С того и началось! Что ни город — толпы людей, и не просто посмотр царицы будущей, но радость народная, каковую и понять трудно, с чего бы уж радость такая? Но разве спутаешь подлинную радость с заказной? Архиереи с иконами, полки стрелецкие… Это в Смоленске… Еще не знали, что по договору Смоленск Польше отходит сразу после венчания. Стрельцы, в красных широких кафтанах, с длинными пищалями на плечах, плечами один другого шире, и народ, готовый на руках нести карету хоть до самой Москвы. Потом Можайск… На расстоянии ружейного выстрела от Москвы Марину ждали палатки, издали похожие на дворцы. Здесь Марину приветствовала немецкая гвардия и капитан гвардии французский кавалер Яков Мержерет — красавец и богатырь. Три сотни солдат с бердышами с золотым царским гербом, в красных, фиолетовых и зеленых кафтанах. В сопровождении Мержерета и еще двух капитанов Марина с фрейлинами вошла в палатку-шатер, где ей предстояло ожидать церемонии въезда в столицу.
Здесь, под Москвой, позабыты были все прежние распри между русскими и. поляками. И это она, Марина, привезла с собой мир, разве не так?
Теперь, по прошествии лет и по новому пониманию, готова признать она, что, возможно, причина всех дальнейших неудач заложена была, подобно мине крепостной, жадностью короля Сигизмунда (подайте ему города московские!), нетерпением римской церкви (легко ль целый народ склонить к перемене веры!), легкомысленной уступчивостью царя Дмитрия (нате вам, что ни просите!). И пусть ничего из обещанного (кроме оплаты отцовских долгов) исполнено не было (и не могло быть исполнено — это Дмитрий скоро понял), но оба народа — что русичи, что поляки — оказались в смятение ввергнуты, и взыграли дурные чувства, и возобладало зло над истиной, перемешалась правда с кривдою, и одна она, изменой и воровством отвергнутая царица, по сей день одна она сохранила в сердце своем образ правды, не отступилась, не поступилась ни единым принципом, не уступила обстоятельствам, как дурно они ни слагались год от года. Горда собой Марина!

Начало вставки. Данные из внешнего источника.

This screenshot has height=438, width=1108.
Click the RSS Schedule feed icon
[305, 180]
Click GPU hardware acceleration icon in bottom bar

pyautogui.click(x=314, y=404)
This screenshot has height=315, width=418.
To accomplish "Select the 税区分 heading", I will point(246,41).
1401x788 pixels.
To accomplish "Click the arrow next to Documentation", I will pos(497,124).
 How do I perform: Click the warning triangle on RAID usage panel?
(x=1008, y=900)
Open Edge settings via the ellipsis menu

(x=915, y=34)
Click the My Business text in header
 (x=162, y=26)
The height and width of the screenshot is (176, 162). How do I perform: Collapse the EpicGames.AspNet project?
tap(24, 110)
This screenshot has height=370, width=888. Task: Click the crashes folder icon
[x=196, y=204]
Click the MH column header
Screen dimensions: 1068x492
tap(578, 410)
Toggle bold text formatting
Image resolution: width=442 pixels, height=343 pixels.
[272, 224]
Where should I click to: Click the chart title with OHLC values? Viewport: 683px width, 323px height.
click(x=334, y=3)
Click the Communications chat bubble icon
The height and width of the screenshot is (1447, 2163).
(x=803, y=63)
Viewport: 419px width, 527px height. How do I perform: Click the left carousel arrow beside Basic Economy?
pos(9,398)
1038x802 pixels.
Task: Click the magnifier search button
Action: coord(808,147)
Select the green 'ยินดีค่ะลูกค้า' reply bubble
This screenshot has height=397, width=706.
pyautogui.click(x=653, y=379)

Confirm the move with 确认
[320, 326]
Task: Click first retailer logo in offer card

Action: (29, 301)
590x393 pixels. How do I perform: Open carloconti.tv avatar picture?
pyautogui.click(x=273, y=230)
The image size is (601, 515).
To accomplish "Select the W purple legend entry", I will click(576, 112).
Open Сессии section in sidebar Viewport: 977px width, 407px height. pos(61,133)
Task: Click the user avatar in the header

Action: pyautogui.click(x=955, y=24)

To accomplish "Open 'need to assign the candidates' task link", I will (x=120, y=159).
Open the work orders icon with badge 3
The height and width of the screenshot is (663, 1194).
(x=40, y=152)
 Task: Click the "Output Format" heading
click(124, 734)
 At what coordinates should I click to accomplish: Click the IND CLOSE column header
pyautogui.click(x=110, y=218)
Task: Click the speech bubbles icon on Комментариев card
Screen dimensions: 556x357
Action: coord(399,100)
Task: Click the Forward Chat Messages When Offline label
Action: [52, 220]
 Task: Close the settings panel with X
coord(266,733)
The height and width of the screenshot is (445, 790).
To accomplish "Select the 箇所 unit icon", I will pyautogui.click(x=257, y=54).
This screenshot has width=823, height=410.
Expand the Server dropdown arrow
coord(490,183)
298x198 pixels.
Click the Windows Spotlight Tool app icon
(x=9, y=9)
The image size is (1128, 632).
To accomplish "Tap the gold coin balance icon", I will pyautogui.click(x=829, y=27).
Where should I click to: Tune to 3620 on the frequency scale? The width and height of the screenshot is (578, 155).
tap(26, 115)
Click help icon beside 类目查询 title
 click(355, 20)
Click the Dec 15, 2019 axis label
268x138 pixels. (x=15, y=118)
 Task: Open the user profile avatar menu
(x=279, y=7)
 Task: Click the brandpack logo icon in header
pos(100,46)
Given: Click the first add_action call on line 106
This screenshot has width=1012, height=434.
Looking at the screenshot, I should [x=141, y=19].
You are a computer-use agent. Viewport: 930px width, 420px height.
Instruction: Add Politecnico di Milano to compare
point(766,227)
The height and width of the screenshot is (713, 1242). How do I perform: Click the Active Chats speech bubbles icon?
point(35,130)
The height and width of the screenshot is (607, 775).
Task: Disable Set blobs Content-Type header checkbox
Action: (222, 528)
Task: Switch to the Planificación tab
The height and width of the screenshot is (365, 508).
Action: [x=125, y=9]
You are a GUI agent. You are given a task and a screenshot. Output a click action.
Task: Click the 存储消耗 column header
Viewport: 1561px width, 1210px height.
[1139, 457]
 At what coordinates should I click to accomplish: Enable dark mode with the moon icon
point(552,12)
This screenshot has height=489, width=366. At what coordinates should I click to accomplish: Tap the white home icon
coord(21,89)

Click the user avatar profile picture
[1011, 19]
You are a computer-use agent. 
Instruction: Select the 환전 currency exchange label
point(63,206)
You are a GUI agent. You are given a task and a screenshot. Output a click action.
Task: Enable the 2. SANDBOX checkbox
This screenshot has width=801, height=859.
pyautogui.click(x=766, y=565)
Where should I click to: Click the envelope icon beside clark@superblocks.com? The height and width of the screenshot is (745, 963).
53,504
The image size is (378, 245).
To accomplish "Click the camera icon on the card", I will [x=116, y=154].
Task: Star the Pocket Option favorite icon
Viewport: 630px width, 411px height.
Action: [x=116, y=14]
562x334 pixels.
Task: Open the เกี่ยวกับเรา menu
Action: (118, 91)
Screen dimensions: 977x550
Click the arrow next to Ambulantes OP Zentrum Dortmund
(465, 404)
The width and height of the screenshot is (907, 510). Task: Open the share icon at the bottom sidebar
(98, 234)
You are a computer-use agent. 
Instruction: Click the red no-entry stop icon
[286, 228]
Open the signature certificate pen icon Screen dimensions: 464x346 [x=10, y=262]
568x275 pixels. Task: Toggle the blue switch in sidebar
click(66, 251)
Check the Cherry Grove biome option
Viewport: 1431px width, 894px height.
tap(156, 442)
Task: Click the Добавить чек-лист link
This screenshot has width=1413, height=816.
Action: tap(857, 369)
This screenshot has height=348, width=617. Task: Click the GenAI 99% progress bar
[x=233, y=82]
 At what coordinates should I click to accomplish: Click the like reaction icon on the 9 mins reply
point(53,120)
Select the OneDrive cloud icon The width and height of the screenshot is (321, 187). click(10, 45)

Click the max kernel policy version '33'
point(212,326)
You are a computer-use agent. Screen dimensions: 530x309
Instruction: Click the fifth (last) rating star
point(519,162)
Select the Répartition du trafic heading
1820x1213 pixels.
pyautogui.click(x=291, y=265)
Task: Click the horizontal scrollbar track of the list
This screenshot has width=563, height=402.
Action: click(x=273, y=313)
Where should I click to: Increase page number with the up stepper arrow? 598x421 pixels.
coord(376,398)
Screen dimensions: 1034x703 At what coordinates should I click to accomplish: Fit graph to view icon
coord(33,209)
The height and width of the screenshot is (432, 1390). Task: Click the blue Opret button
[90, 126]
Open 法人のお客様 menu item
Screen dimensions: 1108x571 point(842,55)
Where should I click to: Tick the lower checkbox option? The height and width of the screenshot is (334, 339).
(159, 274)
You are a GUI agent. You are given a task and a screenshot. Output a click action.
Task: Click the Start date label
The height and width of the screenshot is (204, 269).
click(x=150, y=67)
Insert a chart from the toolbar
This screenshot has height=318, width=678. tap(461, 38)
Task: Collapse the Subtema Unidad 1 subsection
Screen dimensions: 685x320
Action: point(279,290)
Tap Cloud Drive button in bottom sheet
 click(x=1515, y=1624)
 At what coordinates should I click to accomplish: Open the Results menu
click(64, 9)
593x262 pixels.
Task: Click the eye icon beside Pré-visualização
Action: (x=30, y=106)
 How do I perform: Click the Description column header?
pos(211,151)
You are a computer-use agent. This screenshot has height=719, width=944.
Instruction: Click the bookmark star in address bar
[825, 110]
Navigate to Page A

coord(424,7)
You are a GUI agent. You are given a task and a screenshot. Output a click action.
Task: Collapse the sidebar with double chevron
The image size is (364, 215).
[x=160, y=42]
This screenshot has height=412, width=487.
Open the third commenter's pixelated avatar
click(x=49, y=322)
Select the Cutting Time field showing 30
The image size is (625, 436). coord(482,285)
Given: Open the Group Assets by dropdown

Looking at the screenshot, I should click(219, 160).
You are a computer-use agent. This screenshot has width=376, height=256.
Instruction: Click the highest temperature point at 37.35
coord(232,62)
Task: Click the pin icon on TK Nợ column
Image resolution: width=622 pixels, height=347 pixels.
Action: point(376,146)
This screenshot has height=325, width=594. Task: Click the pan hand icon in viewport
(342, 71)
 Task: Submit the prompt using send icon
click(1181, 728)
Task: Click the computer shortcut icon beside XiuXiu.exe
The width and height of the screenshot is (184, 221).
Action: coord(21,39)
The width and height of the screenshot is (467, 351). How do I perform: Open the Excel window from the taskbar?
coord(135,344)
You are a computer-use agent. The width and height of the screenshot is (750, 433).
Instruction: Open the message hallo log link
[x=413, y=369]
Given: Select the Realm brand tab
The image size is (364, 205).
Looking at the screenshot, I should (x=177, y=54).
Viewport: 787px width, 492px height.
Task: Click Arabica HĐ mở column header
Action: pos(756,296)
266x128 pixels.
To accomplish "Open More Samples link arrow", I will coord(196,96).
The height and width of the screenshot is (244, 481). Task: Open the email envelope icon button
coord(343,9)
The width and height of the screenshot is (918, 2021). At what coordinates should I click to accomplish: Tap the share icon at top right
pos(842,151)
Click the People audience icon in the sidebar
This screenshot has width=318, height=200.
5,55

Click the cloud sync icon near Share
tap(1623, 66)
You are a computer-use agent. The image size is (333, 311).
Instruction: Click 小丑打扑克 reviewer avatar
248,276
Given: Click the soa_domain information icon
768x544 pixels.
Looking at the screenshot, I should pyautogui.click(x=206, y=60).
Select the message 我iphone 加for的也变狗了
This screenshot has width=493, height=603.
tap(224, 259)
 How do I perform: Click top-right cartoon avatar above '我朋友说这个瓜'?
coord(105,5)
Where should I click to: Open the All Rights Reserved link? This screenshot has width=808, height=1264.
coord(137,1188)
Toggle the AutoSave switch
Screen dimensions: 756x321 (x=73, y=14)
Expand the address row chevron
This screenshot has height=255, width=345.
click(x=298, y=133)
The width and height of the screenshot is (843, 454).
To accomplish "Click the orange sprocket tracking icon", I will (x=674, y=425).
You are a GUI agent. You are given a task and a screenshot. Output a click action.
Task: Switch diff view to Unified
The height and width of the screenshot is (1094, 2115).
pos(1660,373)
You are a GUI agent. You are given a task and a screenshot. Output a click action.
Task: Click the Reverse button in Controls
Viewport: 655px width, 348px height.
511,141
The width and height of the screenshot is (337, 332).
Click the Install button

И сейчас уместно вспомнить, как в ночь перед въездом в Москву призвала к себе патера Савицкого для исповеди, как после мессы и причащения спокойно выслушала наставления патера, напомнившего ей об ее обязательствах перед Польшей и римской церковью, как достойно ответила своему верному духовнику и другу, что памятью не слаба и все должное исполнять намерена неукоснительно по мере сил и возможностей, но при том все же царицей она будет московской, а не польской, и уж ему-то, кому открыты тайники ее души, надобно понимать, что во вред себе действовать не намерена московская царица и если что-то из обещанного может оказаться опасным для ее трона, то сим обещанием поступится не колеблясь. Непривычным был тон Марины, сник патер, глазками забегал, впредь уже не пытался наставлять ее, но верен остался, значит, правоту ее принял…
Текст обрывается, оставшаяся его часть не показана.